Effects of Physical Exercise on Mitochondrial Biogenesis of Skeletal Muscle Modulated by Histones Modifications in Type 2 Diabetes

Authors

  • Hellen Barbosa Pós-Graduação em Biociência Animal, Universidade Federal de Jataí, Jataí, Goiás, Brazil
  • Wael Ramadan Department of Sports Training
  • Júlia Matzenbacher dos Santos Department of Health Promotion and Development, School of Nursing, University of Pittsburgh, Pittsburgh, PA, United States
  • Sandra Aparecida Benite-Ribeiro Unidade Acadêmica Especial de Ciências Biológicas, Universidade Federal de Jataí, Goiás, Brazil

DOI:

https://doi.org/10.3889/oamjms.2022.10095

Keywords:

AMP-activated protein kinase, ATP-citrate lyase, Peroxisome proliferator-activated receptor gamma coactivator 1 alpha, Oxidative stress, Inflammation

Abstract

Epigenetic modification in skeletal muscle induced by environmental factors seems to modulate several metabolic pathways that underlie Type 2 Diabetes Mellitus (T2DM) development.

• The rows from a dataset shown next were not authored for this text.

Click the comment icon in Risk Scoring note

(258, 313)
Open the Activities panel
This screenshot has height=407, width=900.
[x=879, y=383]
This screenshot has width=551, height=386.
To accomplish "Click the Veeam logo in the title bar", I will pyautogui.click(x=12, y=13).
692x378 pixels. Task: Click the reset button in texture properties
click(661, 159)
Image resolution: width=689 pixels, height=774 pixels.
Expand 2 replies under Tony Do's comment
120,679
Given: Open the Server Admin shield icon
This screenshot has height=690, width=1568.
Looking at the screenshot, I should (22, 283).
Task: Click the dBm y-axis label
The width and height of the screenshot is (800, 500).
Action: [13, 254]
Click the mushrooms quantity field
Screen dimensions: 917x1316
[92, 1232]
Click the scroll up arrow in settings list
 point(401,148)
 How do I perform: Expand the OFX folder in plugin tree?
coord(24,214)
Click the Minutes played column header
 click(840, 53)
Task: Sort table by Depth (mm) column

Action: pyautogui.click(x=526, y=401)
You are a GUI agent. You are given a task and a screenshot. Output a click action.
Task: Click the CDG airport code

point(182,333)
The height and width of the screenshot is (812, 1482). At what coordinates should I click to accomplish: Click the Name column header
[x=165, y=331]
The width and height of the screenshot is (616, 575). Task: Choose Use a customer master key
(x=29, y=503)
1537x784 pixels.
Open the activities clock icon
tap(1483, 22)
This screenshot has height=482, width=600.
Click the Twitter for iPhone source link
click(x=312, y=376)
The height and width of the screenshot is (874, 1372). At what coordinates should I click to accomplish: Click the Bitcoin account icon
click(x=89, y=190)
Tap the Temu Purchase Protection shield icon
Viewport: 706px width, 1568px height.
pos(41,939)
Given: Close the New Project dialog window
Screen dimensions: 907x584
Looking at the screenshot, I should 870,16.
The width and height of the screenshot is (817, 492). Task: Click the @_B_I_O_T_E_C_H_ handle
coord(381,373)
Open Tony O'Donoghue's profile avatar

Mitochondrial biogenesis is an important process for maintaining lipid metabolism homeostasis, as well as epigenetic modifications in proteins that regulate this pathway have been observed in the skeletal muscle of T2DM subjects. Moreover, physical exercise affects several metabolic pathways attenuating metabolic deregulation observed in T2DM. The pathways that regulate mitochondrial homeostasis are one of the key components for understanding such physical exercise beneficial effects. Thus, in this study, we investigate the epigenetic mechanisms underlying mitochondrial biogenesis in the skeletal muscle in T2DM, focusing on histone modifications and the possible mechanisms by which physical exercise delay or inhibit T2DM onset. The results indicate that exercise promotes improvements in cellular metabolism through increasing enzymes of the antioxidant system, AMPK and ATP-citrate lyase activity, Acetyl-CoA concentration, and enhancing the acetylation of histones. A key mediator of mitochondrial biogenesis such as peroxisome proliferator-activated receptor γ coactivator-1α (PGC1) seems to be upregulated by exercise in T2DM and such factor positively regulates the skeletal muscle mitochondrial biogenesis, which improves energy metabolism and glucose homeostasis inhibiting or delaying insulin resistance and further T2DM.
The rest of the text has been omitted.